TAREAS Y EJERCICIOS >>
(a) Reproduce literalmente el fragmento del texto sobre la muerte en el hospital que va desde "La muerte es" hasta "con rigurosidad calculada.".
(b) Retoma el texto sobre la muerte en el hospital y continúalo a partir de su última oración.

EXTRACTO DE LA PÁGINA >>
★ ★ ★ ★ ★

La muerte es algo habitual dentro de un hospital. Podríamos decir que es una empleada más del centro que ejerce su profesión con rigurosidad calculada.
Los que junto a ella trabajamos llegamos a habituarnos a sus entradas y salidas, a sus exigencias y reclamaciones, a su compañía…a su rostro frío. Sólo cuando se dirige a nosotros, cuando se fija en nosotros empieza a preocuparnos su presencia y a provocar en nosotros algo nunca hasta entonces sentido.
A pesar de todo, a pesar de su presencia y cercanía, en mi sigue suscitando una serie de interrogantes que sólo encuentran su respuesta en Dios: ¿qué es la vida que hoy tengo y mañana no? ¿qué es el hombre, capaz de tanto, sin el aliento de esa vida? ¿para qué tanto esfuerzo, sacrificio, superación, dolor…? ¿para nada?…Repito, sólo en Dios encuentro paz, certeza y esperanza.

★ ★ ★ ★ ★

INFORMACIÓN >>
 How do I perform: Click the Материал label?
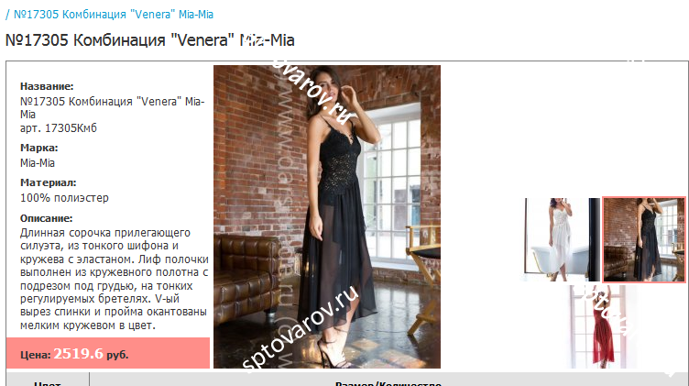click(x=49, y=182)
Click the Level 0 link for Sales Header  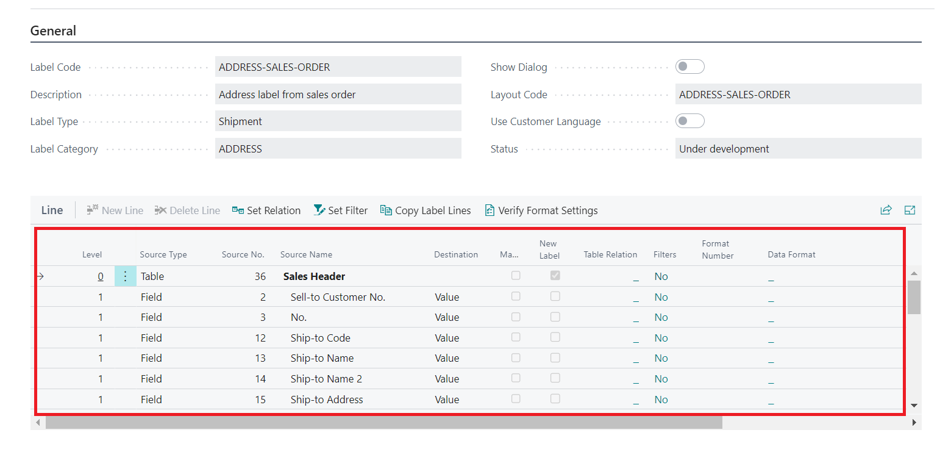pyautogui.click(x=101, y=276)
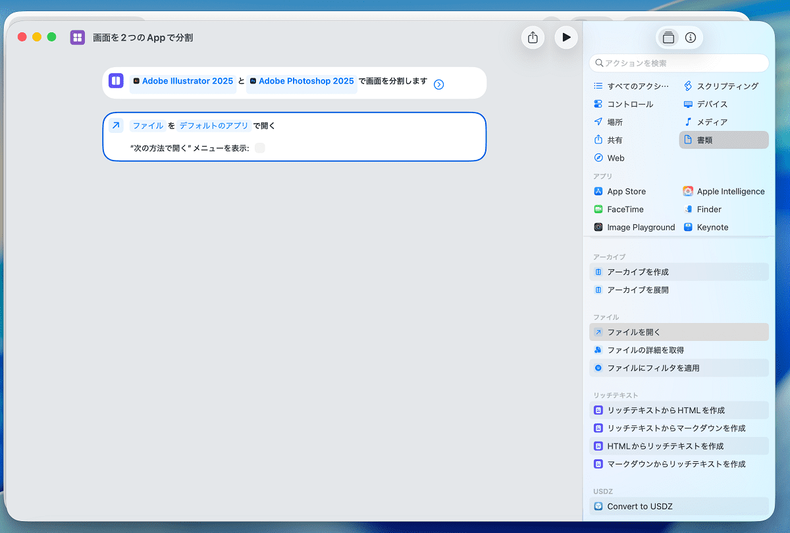
Task: Click the purple shortcut icon beside the title
Action: 78,38
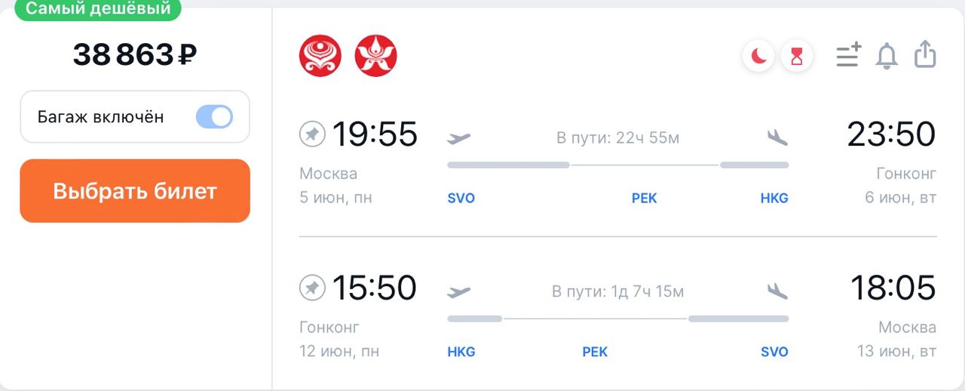Click the return landing plane icon
This screenshot has height=391, width=965.
point(777,291)
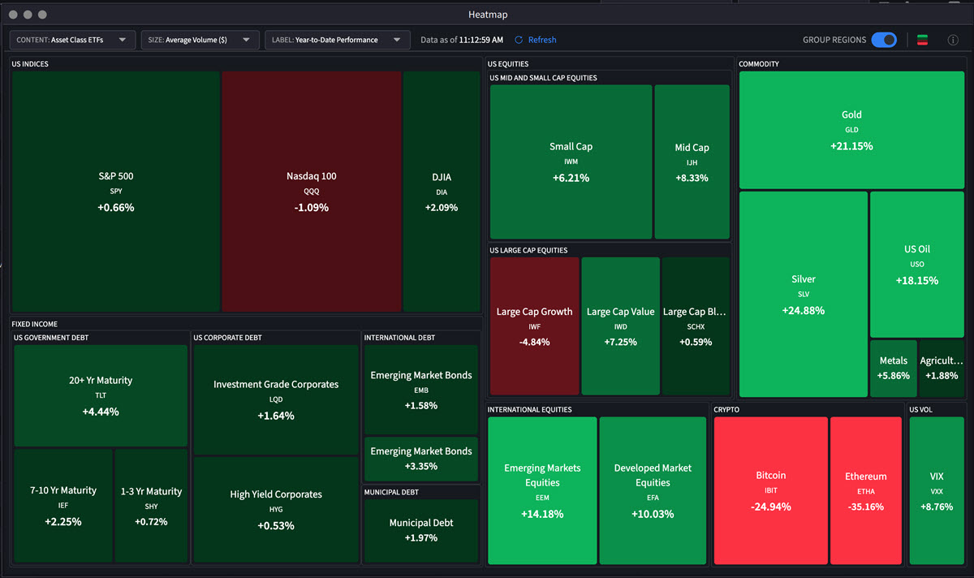Select the Gold GLD tile
This screenshot has height=578, width=974.
(851, 130)
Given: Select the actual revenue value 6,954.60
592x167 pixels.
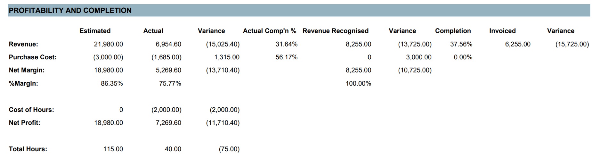Looking at the screenshot, I should 168,44.
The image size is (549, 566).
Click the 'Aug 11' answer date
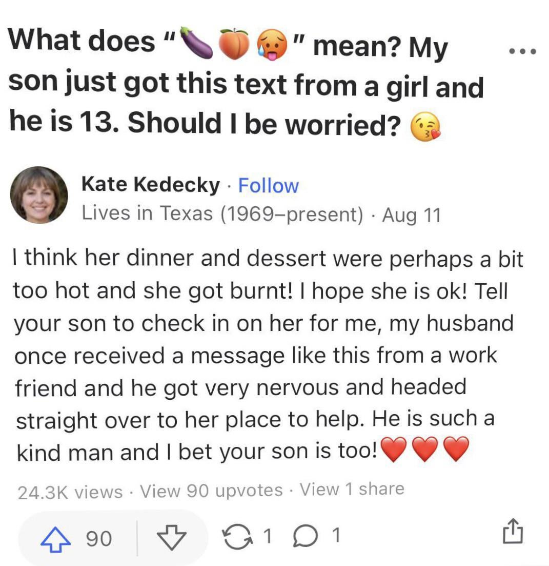click(411, 214)
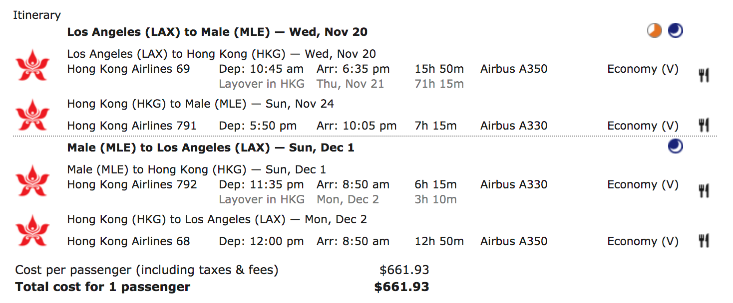This screenshot has height=303, width=733.
Task: Click the blue overnight icon for outbound trip
Action: pos(675,31)
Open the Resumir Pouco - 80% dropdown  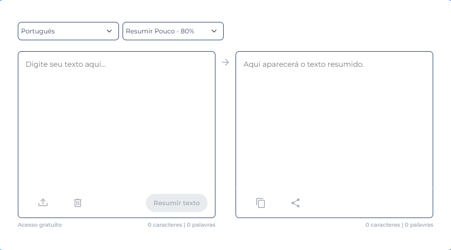[x=173, y=31]
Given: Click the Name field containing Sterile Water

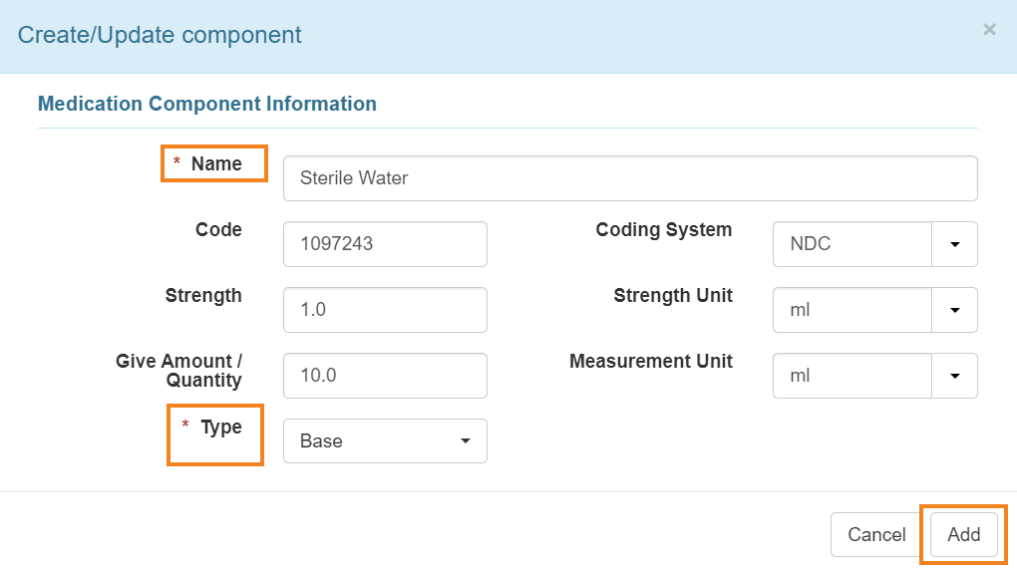Looking at the screenshot, I should pos(630,178).
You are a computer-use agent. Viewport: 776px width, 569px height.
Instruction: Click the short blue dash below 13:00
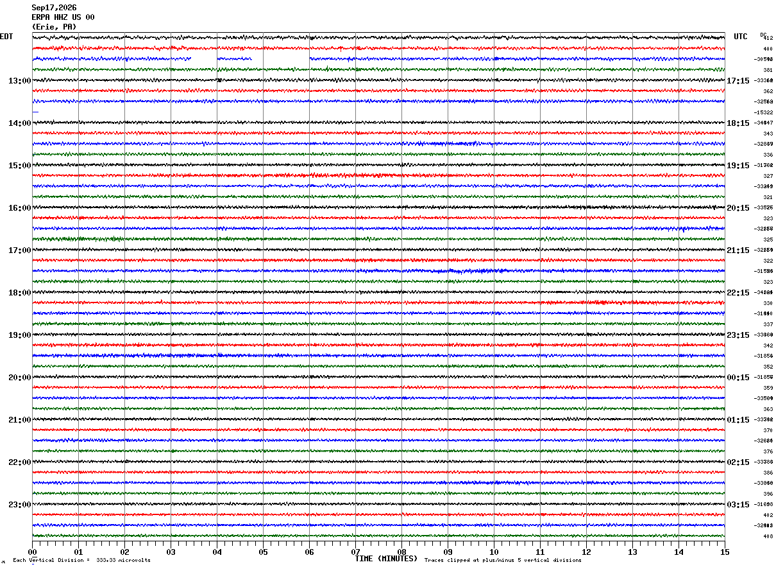[x=35, y=112]
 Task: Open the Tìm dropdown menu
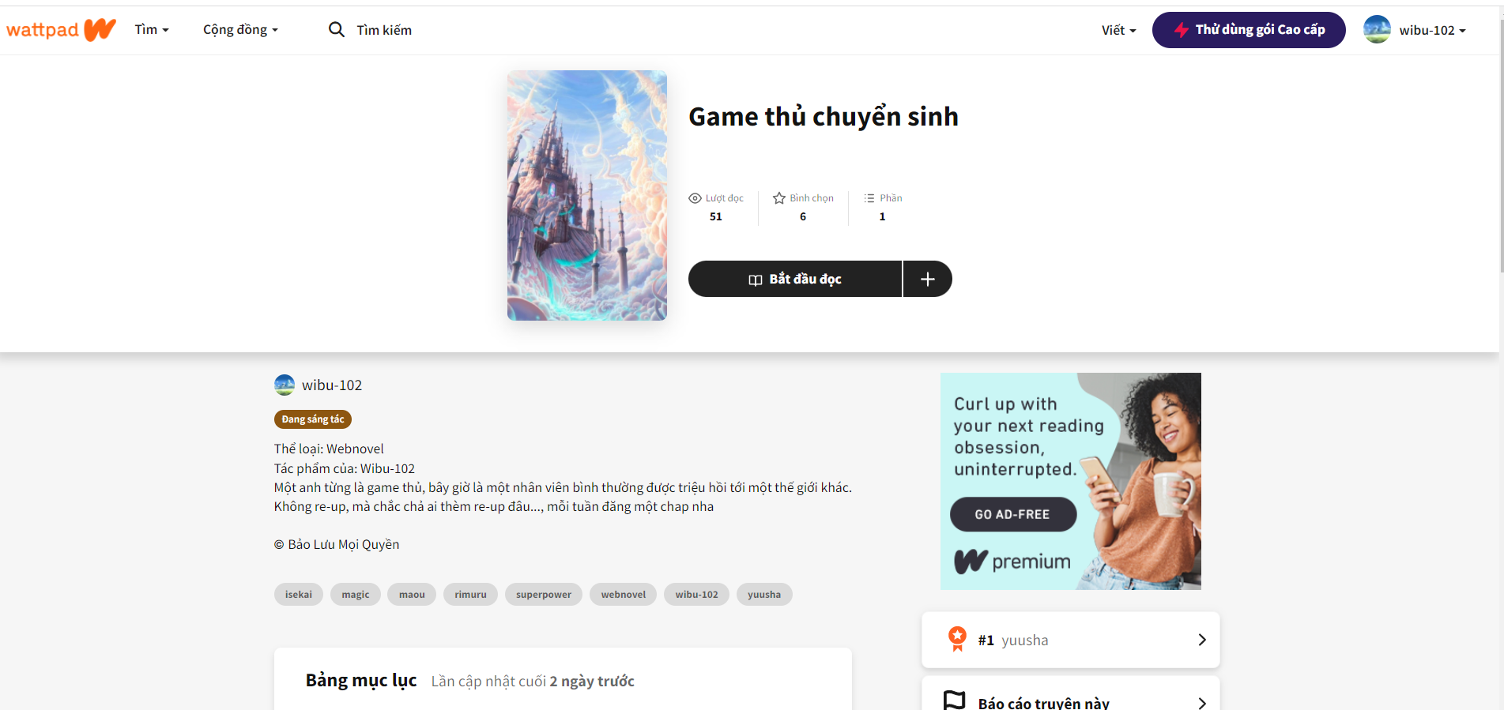(152, 29)
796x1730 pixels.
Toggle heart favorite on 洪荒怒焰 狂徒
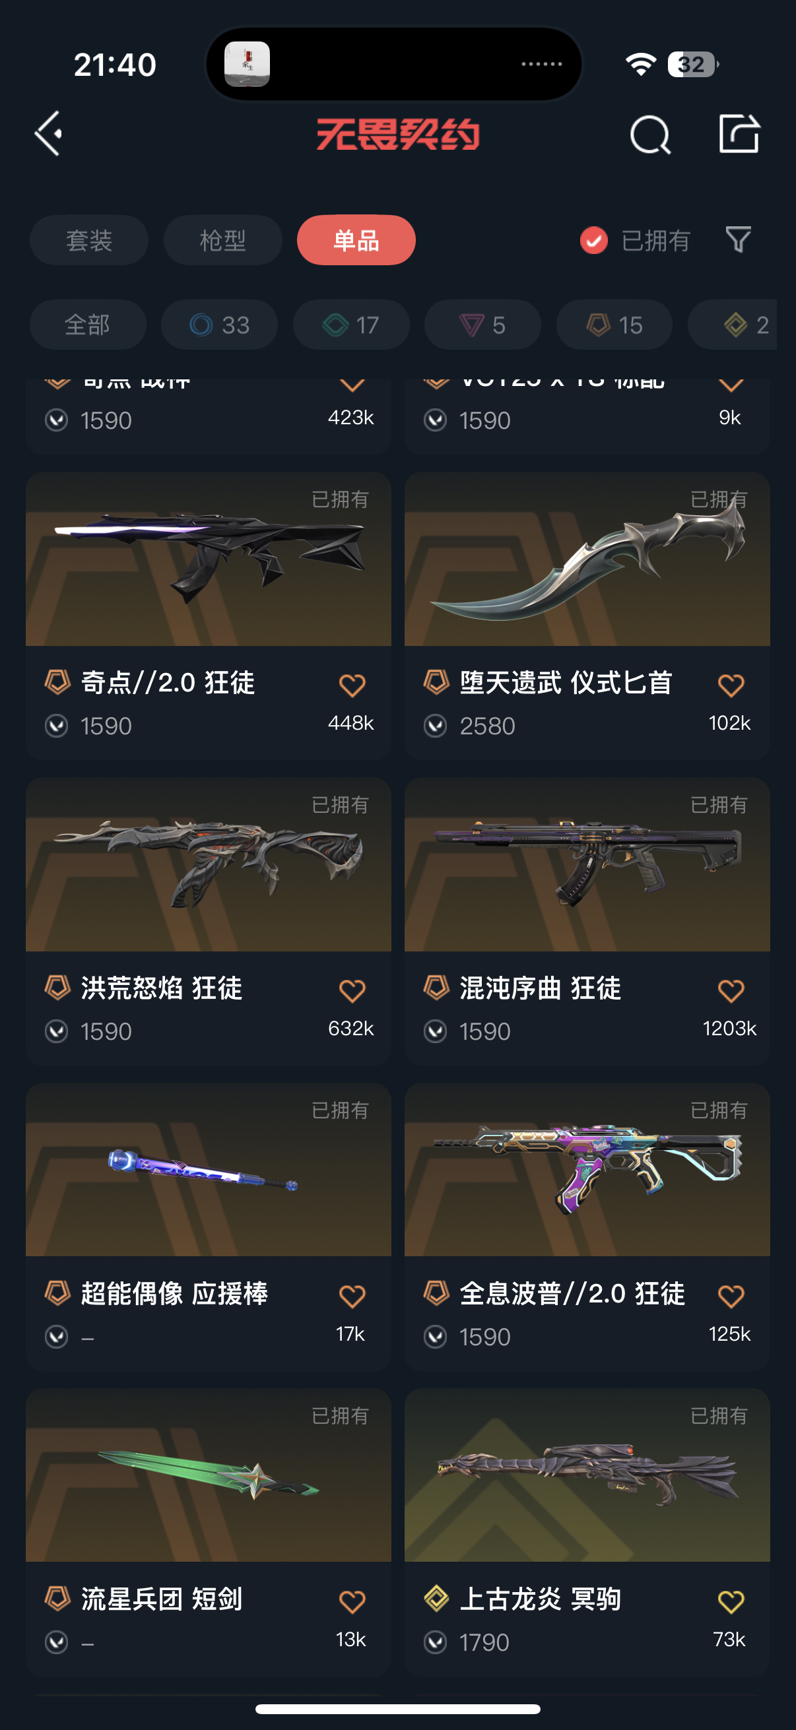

★ ★ ★ ★ ★

RESULTADOS DEL EJERCICIO >>
(a)
La muerte es algo habitual dentro de un hospital. Podríamos decir que es una empleada más del centro que ejerce su profesión con rigurosidad calculada.

(b)
Pero la muerte además de traernos interrogantes también nos trae certezas. Seguro que todos hemos escuchado alguna frase: “llega cuando menos lo esperamos” “alcanza a todos” “no pide permiso para entrar” “desde ella la vida adquiere su verdadera dimensión”…
A mi personalmente tener a la muerte por compañera de trabajo me ha ayudado a valorar más a los que tengo a mi lado: padres, hermanos, amigos…a los que hoy puedo amar en directo, a los que puedo decirles gracias por lo mucho que me dan, a los que puedo pedir perdón sin tener cuentas pendientes con ellos, a los que puedo sencillamente dar un beso, tender mi mano o sonreír, porque hoy están a mi lado y habrá un día que aunque quiera no podré, porque ya no estarán a mi lado aquí en la tierra. Por eso a veces, desde mi hospital, me gusta mirar en silencio a esos seres queridos que Dios a puesto a mi lado y saborear su presencia, sus cualidades, sus años con su juventud o su ancianidad, y hasta sus defectos y “manías” que también me recuerdan que están vivos.
Cuántos, al perder un ser querido, siente un remordimiento de conciencia por lo que hicieron o dejaron de hacer con esa persona que acaba de partir de este mundo; cuántos, si pudieran “rebobinar” la vida compartida con los que ya no están, los amarían más intensamente.
Por eso al llegar el mes de noviembre, mes en que recordamos especialmente a nuestros difuntos, con la gracia de Dios, pensemos también en los vivos que tenemos a nuestro lado y entreguemos todo nuestro corazón mientras estén junto a nosotros.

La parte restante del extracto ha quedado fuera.